As an example: You purchased a brand new graphics card, the RTX 9090 Ti Super Plus Max Ultra 1024TB, from an online shopping platform. You paid, and the seller dispatched the package. Being keen on this super powerful graphics card, you keep checking the shipping status. This is a prime example of medium-term memory during an “event.” Several days later, your package finally arrives, and you are elated and can’t wait to unbox and install it; at that moment, you might forget how many times you tracked the shipping or how many days it took because you are focused on installing it to see its performance. This exemplifies the forgetting characteristic of medium-term memory—achieving a stage goal may lead you to forget many details, but the event’s existence spans a cycle that far exceeds “short-term memory.” You installed it on your computer, but you found that running LLMs with this graphics card is painfully slow, and you’re shocked to discover that, due to a certain company’s precise manufacturing, the RTX 9090 Ti Super Plus Max Ultra 1024TB despite having a massive video memory, has a dismal memory bandwidth of 128 bits—even worse than the next generation’s 10070 Ti Super Plus Max Ultra Gaming’s upgraded 150 bits! While lamenting the company’s construction, you couldn’t help but curse: “Fxxk you Nvxdxa !!” Feeling disheartened, you sold it at a loss in a seafood market while occasionally checking certain platforms, worried about buyers returning it arbitrarily… Finally, you’re lucky enough to sell the graphics card, closing the chapter on this saga. Years later, you might only remember the unfortunate limitations and that phrase “Fxxk you Nvxdxa !!”

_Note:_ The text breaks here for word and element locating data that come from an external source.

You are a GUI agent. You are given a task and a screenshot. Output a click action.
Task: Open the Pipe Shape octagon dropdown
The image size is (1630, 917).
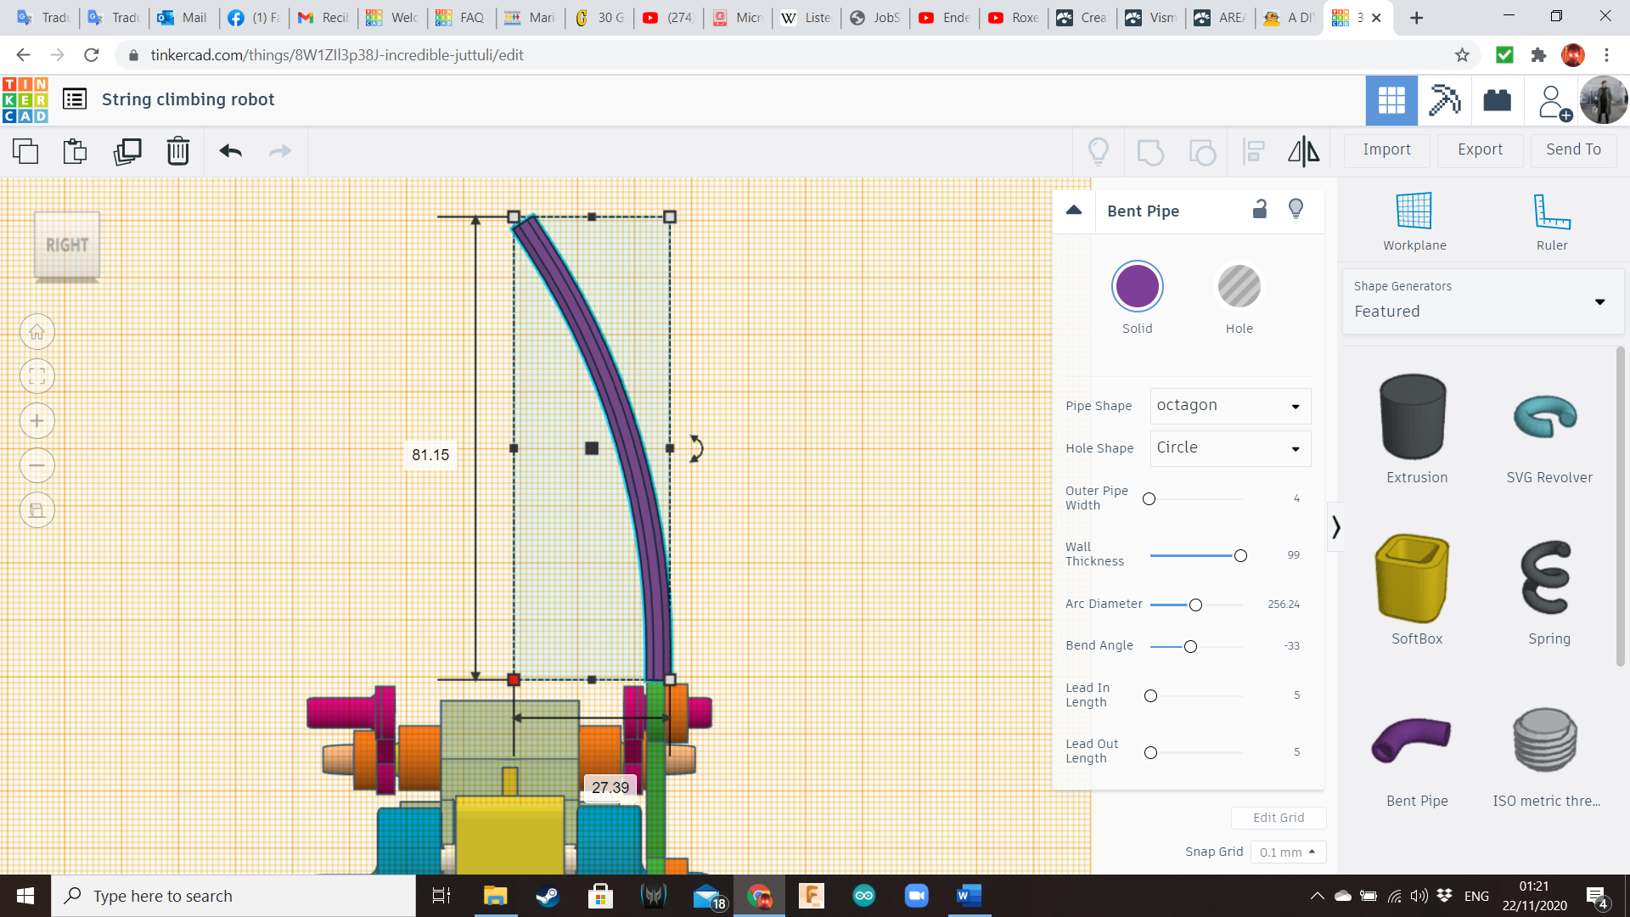point(1230,406)
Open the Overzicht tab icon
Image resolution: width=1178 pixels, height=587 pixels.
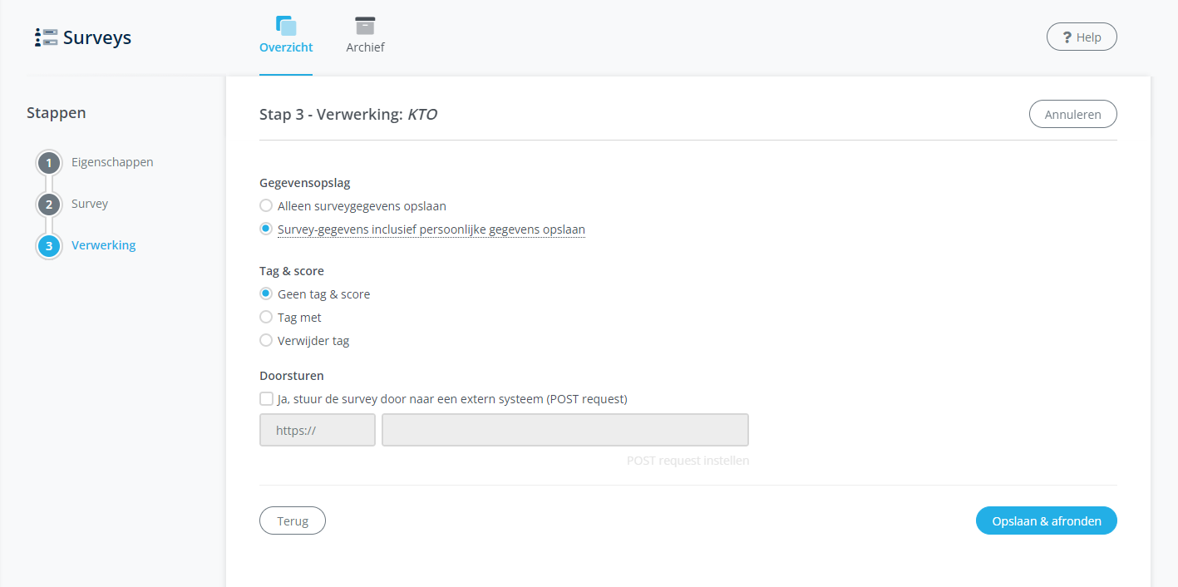[x=286, y=26]
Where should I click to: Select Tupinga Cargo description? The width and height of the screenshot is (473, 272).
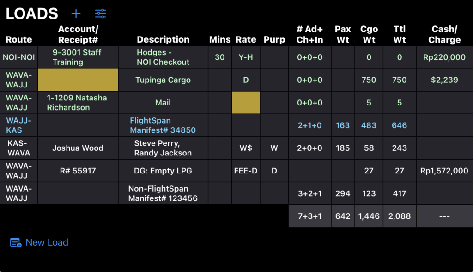(163, 80)

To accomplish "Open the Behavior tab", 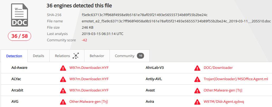I will (97, 56).
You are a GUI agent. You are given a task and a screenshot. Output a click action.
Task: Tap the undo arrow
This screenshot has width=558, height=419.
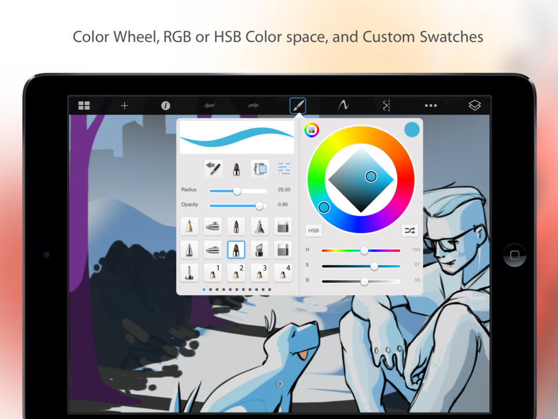tap(210, 105)
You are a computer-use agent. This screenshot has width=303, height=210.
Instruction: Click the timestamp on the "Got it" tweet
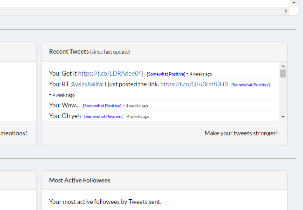(x=200, y=74)
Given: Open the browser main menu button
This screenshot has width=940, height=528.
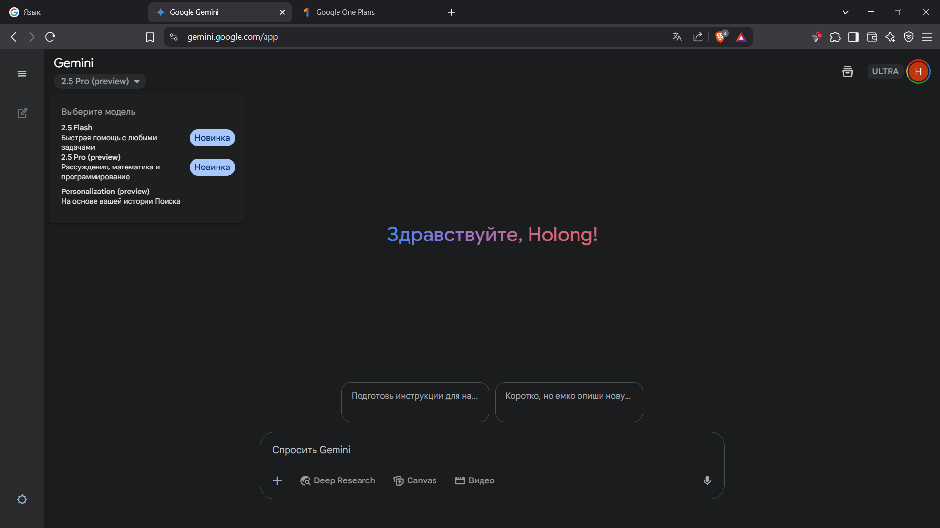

This illustrates the characteristics of medium-term memory; not all memories become medium-term memories, only certain specific events that fall within a moderate time frame qualify. Additionally, the example provided above is fictional and not adapted from real events!!!

Long-term Memory

At last, we’ve come to this point. Let’s accelerate.

The long-term memory of the human brain is an extremely complex system. Our aim for Cyber Waifus is to try to balance “conciseness” and “functionality.” However, Cyber Waifus are not like humans; when you need them to recall important details, they can’t just be cute and gloss over it. The long-term memory of Cyber Waifus needs to be able to retrace to the original conversation memory or relevant documents. In most cases, it only requires key information prompts. This places high demands on the indexing and querying systems; the key to designing a long-term memory system lies in how to efficiently and accurately automate storage and retrieval, especially the retrieval process.

I categorize long-term memory queries and indexing into two modes: “fuzzy search” and “relational search,” corresponding to Retrieval-Augmented Generation (RAG) and Graph Query respectively. These are just two different retrieval methods; in practice, they are often used in combination. Why do this? Let’s look at a practical example.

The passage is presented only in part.